Image: VSS Unity in space with wings feathered, February 22, 2019. Image courtesy of Virgin Galactic.

By Bob Brodbeck

This morning Friday February 22nd Virgin Galactic’s piloted space plane VSS Unity (a.k.a. SpaceShipTwo) reached the black skies of space for the second time on its fifth supersonic powered test flight, but this time with three crew members on board instead of two.

The launch aircraft WhiteKnightTwo, with VSS Unity mated underneath the wings, took off from the runway at Mojave Air and Space Port in California at 8:08 am PST. After a flight of 45 minutes to about 44,000 feet, VSS Unity was dropped free and immediately started its rocket motor. Operated this time by Chief Pilot Dave Mackay and Pilot Mike ‘Sooch’ Masucci, the space craft powered up to Mach 3 (2,300 mph) and at about 8:54 am PST reached suborbital apogee of 55.87 miles (295,007 ft or 89.9 km). Re-entry began several minutes later with VSS Unity’s tail booms in the feathered position. Having retracted the tail booms at lower altitude during descent, the space craft then landed smoothly back on the runway at Mojave at 9:09 am, an hour after leaving.

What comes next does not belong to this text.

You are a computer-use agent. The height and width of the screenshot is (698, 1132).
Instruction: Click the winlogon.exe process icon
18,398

As Virgin Galactic tweeted during the flight: “We have a 3rd crew member in the cabin of SpaceShipTwo today, Chief Astronaut Instructor, Beth Moses. She will provide human validation for the data we collect. Including aspects of the customer cabin and spaceflight environment from the perspective of people in the back.” She has extensive zero-g parabolic flight experience. This flight marked the first time for all three crew members to reach space, making them the 569th, 570th, and 571st humans respectively to travel to space.


Three new astronauts aboard VSS Unity, February 22, 2019. Image courtesy of Virgin Galactic.

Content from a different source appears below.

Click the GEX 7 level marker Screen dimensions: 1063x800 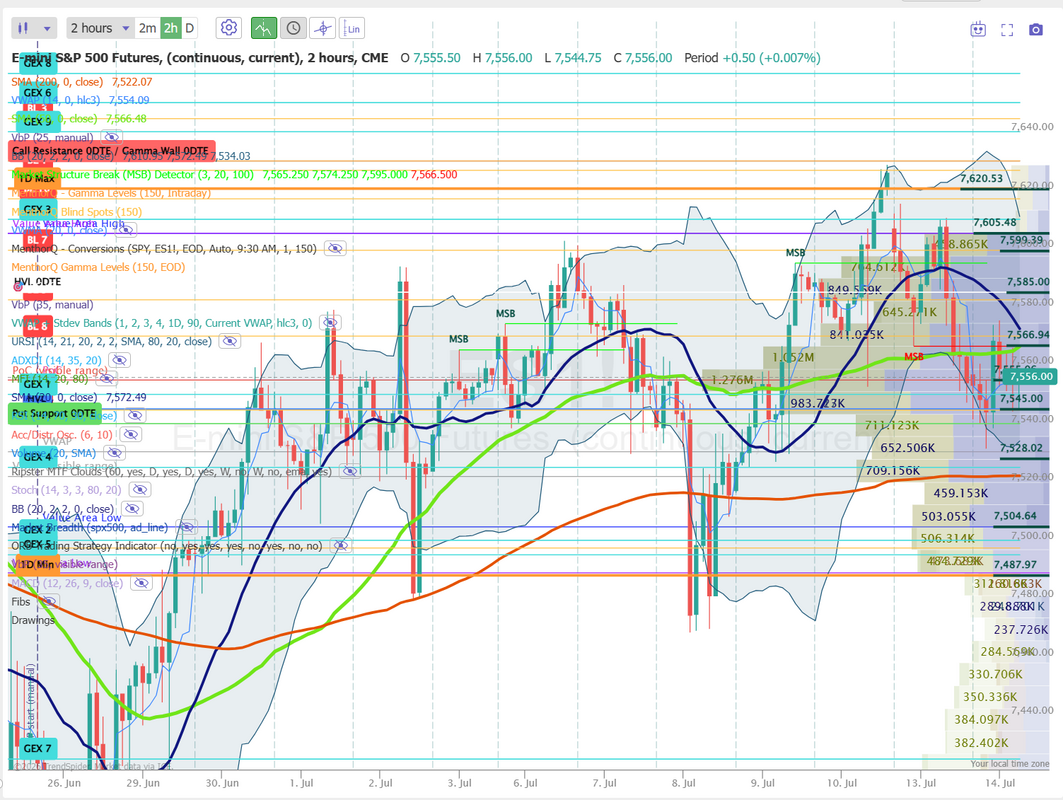[x=37, y=748]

VSS Unity was a bit heavier and closer to full commercial weight than on the previous and first flight to space on December 13th, 2018. Additional flight data and operational experience, including with the vehicle’s center of gravity, was to be gathered. Also, for the second time there were several scientific payloads from NASA’s Flight Opportunities Program focusing on life support systems and electromagnetic fields, among others.

The apogee attained of 55.87 miles is basically the mid-point between the lower boundary of space of 50 miles (80 km) honored by U.S. federal agencies such as NASA, the U.S Dept. of Transportation (USDOT), and the Air Force, and the upper boundary of space of 62 miles (100 km) known as the Kármán line and recognized internationally by the Fédération Aéronautique Internationale (FAI) and the International Astronautical Federation (IAF).

Unity’s prior flight, its first to space, achieved 51.4 miles (271,268 ft or 82.7 km) apogee. Commercial Astronaut wings were subsequently awarded by the USDOT to the pilots of that flight Mark ‘Forger’ Stucky and ‘CJ’ Sturckow.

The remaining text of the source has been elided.